Bildungsstreik am 17. November

Erneut gehen Studenten auf die Barrikaden um bessere Lernbedingungen einzufordern. Schon am kommenden Dienstag, 17. November, sollen bundesweite Demonstrationen durchgeführt werden. Die Österreicher hatte es den Deutschen vorgemacht und besetzten Hörsäle.

Im Kampf um die Bedingungen erhalten die Studenten Unterstützung von der Gewerkschaft Erziehung und Wissenschaft. Ferner erhalten die Studenten Beistand von der Partei DIE LINKE, die all ihre Kräfte mobilisieren, um bessere und gebührenfreie Bildung zu erzielen. Aufgrund der dezentralen Protestorganisation gibt es auch keinen gemeinsamen Forderungskatalog. Es spielen aber fünf wesentliche Themen eine überaus wichtige Rolle:

Mehr Freiheit im Studium

Das ist auch ein Kritrium, warum die Studenten auf die Straße gehen. Aktuell ist die Beschränkung der Kombination von Fächern und Seminaren sehr stark. Unter den Demonstraten sind viele Ältere, die den Studiengang des Bachelors nicht aus eigenem Erleben kennen, weil derzeit nur sechs vorgesehen sind. Gefordert werden beim Bachelor-Studiengang acht Semester, was nur durch Rektoren und den Kultusminister erhöht werden kann.

Verbesserung der Lehre und Erhöhung des Geldes

In der Demo geht es den Studenten auch um ein besseres Verhältnis von Professoren und Dozenten die auf Anzahl der Studenten pro Studiengang. Mehr Geld für die Hochschulen verlangt der Wissenschaftsrat, sowie die GEW die 40 Milliarden Euro pro Jahr zusätzlich verlangt. Ein Großteil soll aber davon in Kindergärten und Ganztagsschulen fließen.

Bafög Erhöhung und Abschaffung der Studiengebühren

Die Forderung nach mehr Bafög ist höher denn je. Denn die Förderung und Ausweitung der Stipendien bevorzugt die ohne hin schon Priveligierten. Was nicht gleichberechtigend ist. Ferner kämpfen die Studierenden für ein kostenfreies Studium, sowie es im Saarland schon angekündigt wurde von der “Jamaika-Koalition”.

Studium soll zugangsfrei werden

Rund die Hälfte der in Deutschland angebotenen Studiengänge unterliegt einer Zulassungsbeschränkung, dem sogenannten Numerus clausus.
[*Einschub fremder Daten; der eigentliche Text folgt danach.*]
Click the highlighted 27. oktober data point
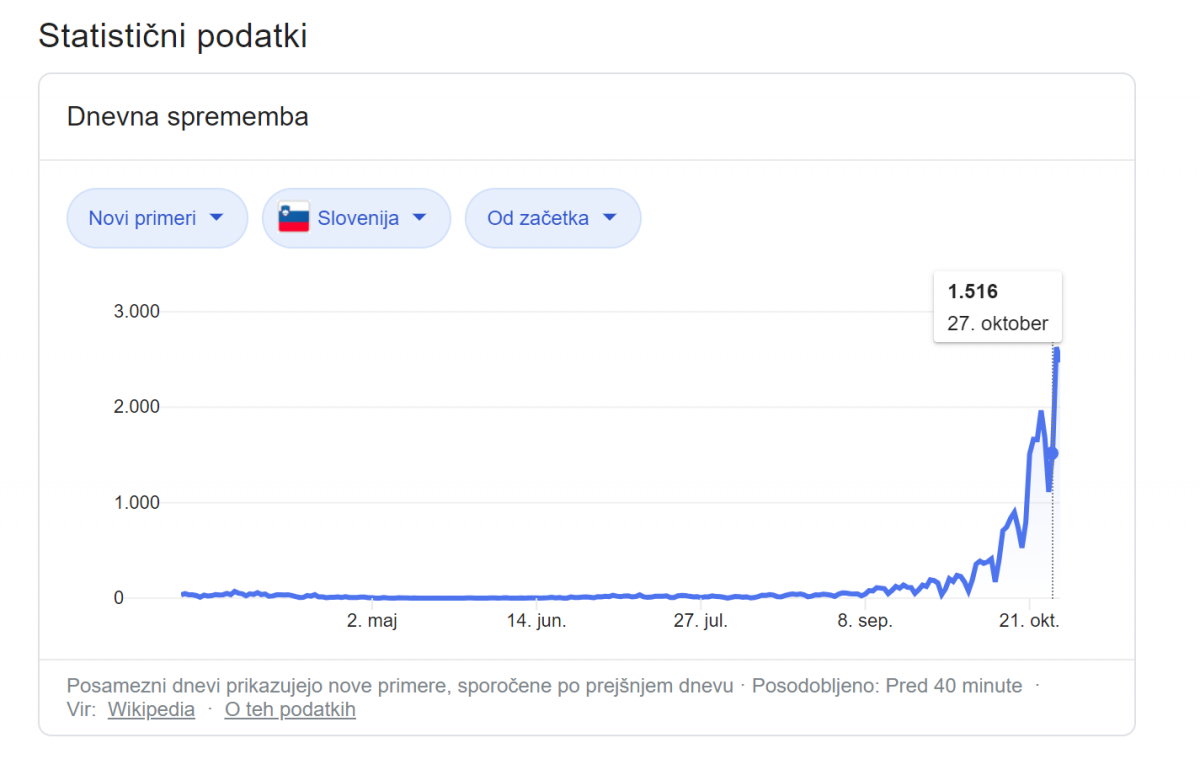The width and height of the screenshot is (1200, 770). pos(1053,454)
Zudem sind derzeit viele Studenten verwirrt wegen der neuen Hürden beim Wechsel von einem abgeschlossenen Bachelor zu einem weiterführenden Master Studium. Langfristig darf es diese zusätzlichen Barrieren nicht geben. Außerdem ist weiterhin unklar wie viele Master-Studienplätze zukünftig gebraucht werden.

Hochschulen für mehr Demokratie

Mit den Protesten wenden sich die Studenten auch gegen die sogenannten “Elite-Unis” bzw. gegen die “Ökonomisierung” der Bildung. Vielerorts entscheiden derzeit Vertreter der Wirtschaft über die Strategie und die Leitung einer Uni mit. Um diesen Umstand der Hochschulräte abzumildern greifen die Studenten an. Es ist unter den Professoren auch bekannten, dass die Räte die MAcht traditioneller Selbstverwaltungsgremien schwächen, nicht zu letzt die des Akademischen Senats. Die Freiheit gegenüber den Ministerien darf aber auch nicht unter den Tisch gekehrt werden.